片岡真琴は、希望を書くときだけ字が小さくなった。

社内の異動希望書では、第一志望より「現部署でも可」を大きく書く。研修の参加欄にも、空きがあれば、と添える。望みを目立たせなければ、叶わなかったときも恥ずかしくない。上司には「特にこだわりはありません」と答えながら、本当は商品企画部へ移りたかった。前年の面談でも同じ希望を書いたが、第二志望と補足を大きくしすぎて、「現状に満足している」と受け取られた。真琴は訂正できず、うなずいた。

提出期限の前日、図書館の記入台で希望書を見直していると、向かいの女の子が夏休みの目標カードを書いていた。ふたば、七歳。四角い枠いっぱいに「クジラを見る」と書き、「ラ」がはみ出している。

「枠から出てるよ」と真琴が言うと、ふたばは気にせず色を塗った。

「小さい字だと、クジラが入らないから」

ふたばは真琴の紙を覗いた。細い文字で書かれた「商品企画部」の横に、消しゴムの跡が白く残っている。

「それ、アリに出す手紙?」

「会社に出すの」

「じゃあ会社の人、虫めがねいるね」

ふたばは自分の鉛筆を差し出した。芯が丸く、細い字は書けそうにない。

「一番行きたいところ、一番大きく書いて」

真琴は子どもの遊びに付き合うつもりで、別の紙へ「商品企画」と書いた。字は不格好で、最後の「画」が隣の線へ触れた。ふたばは満足し、カードを抱えて母親のところへ走っていった。

ふたばの目標カードは、最後の文字が枠を越えたまま掲示板へ貼られた。遠くからでも、何を見たいのかすぐ分かる。真琴の希望書は整っていたが、読み返すほど、どこへ行きたい人の紙なのか見えなくなっていた。

帰宅後、真琴は正式な希望書を開いた。「現部署でも可」の一文を削除する。理由欄には、足りない経験を並べる代わりに、企画部で試したい提案を三行書いた。

入力欄の幅は、どの部署名にも同じだけ用意されていた。
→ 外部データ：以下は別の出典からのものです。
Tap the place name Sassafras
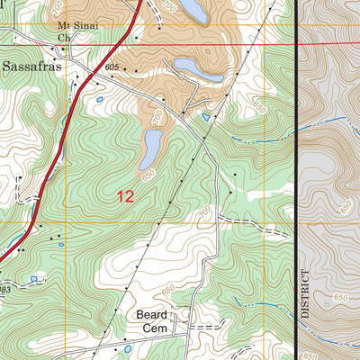(29, 67)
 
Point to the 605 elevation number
(112, 68)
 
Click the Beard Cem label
(153, 322)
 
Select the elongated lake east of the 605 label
(198, 68)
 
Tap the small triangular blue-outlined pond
(206, 117)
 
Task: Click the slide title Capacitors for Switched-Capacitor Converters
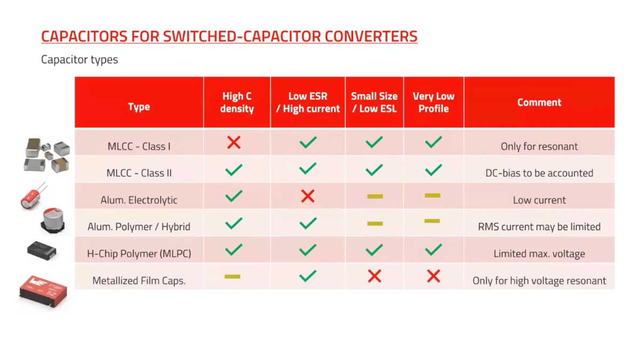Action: click(x=229, y=37)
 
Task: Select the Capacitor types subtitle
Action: click(x=79, y=60)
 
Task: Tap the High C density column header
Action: click(x=237, y=102)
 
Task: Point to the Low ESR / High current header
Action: click(x=308, y=102)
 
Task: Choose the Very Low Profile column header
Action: click(x=433, y=102)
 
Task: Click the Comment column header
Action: click(x=539, y=102)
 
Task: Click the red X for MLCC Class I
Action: click(x=234, y=142)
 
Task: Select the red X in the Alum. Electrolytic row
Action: click(x=308, y=196)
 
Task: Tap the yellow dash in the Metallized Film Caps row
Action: click(x=233, y=276)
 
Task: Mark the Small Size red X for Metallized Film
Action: click(x=374, y=276)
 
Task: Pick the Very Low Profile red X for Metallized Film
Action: click(x=433, y=276)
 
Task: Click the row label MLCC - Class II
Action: click(x=139, y=173)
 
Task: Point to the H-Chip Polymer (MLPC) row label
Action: click(x=139, y=253)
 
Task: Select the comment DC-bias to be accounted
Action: click(x=539, y=173)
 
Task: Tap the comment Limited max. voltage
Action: click(x=539, y=253)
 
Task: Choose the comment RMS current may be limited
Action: click(x=539, y=227)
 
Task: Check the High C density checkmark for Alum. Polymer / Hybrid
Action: click(x=234, y=223)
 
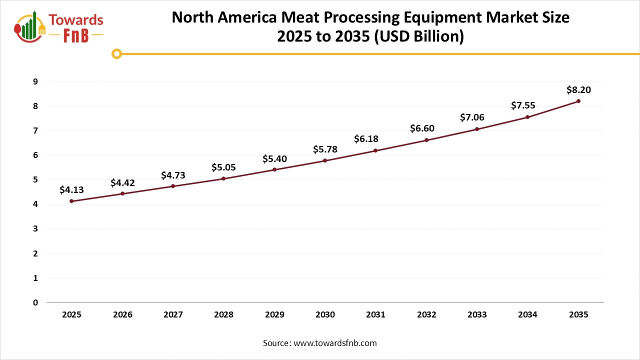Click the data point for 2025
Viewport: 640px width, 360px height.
pyautogui.click(x=72, y=201)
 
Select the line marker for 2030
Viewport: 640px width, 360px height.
pyautogui.click(x=325, y=160)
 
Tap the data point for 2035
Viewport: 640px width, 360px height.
pyautogui.click(x=578, y=101)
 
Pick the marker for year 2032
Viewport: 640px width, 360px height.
pyautogui.click(x=426, y=140)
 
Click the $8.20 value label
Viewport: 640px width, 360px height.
pyautogui.click(x=578, y=90)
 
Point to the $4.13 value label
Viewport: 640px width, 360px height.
pyautogui.click(x=72, y=190)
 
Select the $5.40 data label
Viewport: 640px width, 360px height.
pyautogui.click(x=274, y=159)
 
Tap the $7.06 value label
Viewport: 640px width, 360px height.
pyautogui.click(x=477, y=118)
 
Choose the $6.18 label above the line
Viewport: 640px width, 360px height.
pyautogui.click(x=376, y=139)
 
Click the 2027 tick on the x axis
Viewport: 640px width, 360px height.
pyautogui.click(x=173, y=314)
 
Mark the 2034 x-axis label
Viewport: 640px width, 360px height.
pyautogui.click(x=528, y=314)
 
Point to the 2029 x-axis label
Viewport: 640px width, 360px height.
pyautogui.click(x=274, y=314)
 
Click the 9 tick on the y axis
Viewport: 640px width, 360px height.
pyautogui.click(x=35, y=82)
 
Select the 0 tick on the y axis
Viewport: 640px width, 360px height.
pyautogui.click(x=35, y=302)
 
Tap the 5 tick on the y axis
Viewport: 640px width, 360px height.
pyautogui.click(x=35, y=180)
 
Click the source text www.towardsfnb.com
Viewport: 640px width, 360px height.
pyautogui.click(x=334, y=343)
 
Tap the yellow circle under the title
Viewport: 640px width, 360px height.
pyautogui.click(x=116, y=54)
真琴が勝手に自分の希望だけを縮めていたのだ。カーソルを文字の末尾へ置き、言い訳を足すための余白を空けない。

最後に第一志望の欄を選び直す。小さく縮めた文字ではなく、画面の標準サイズのまま、「商品企画部」と入力した。

真琴は補足をつけず、その文字が一番上に見える状態で提出した。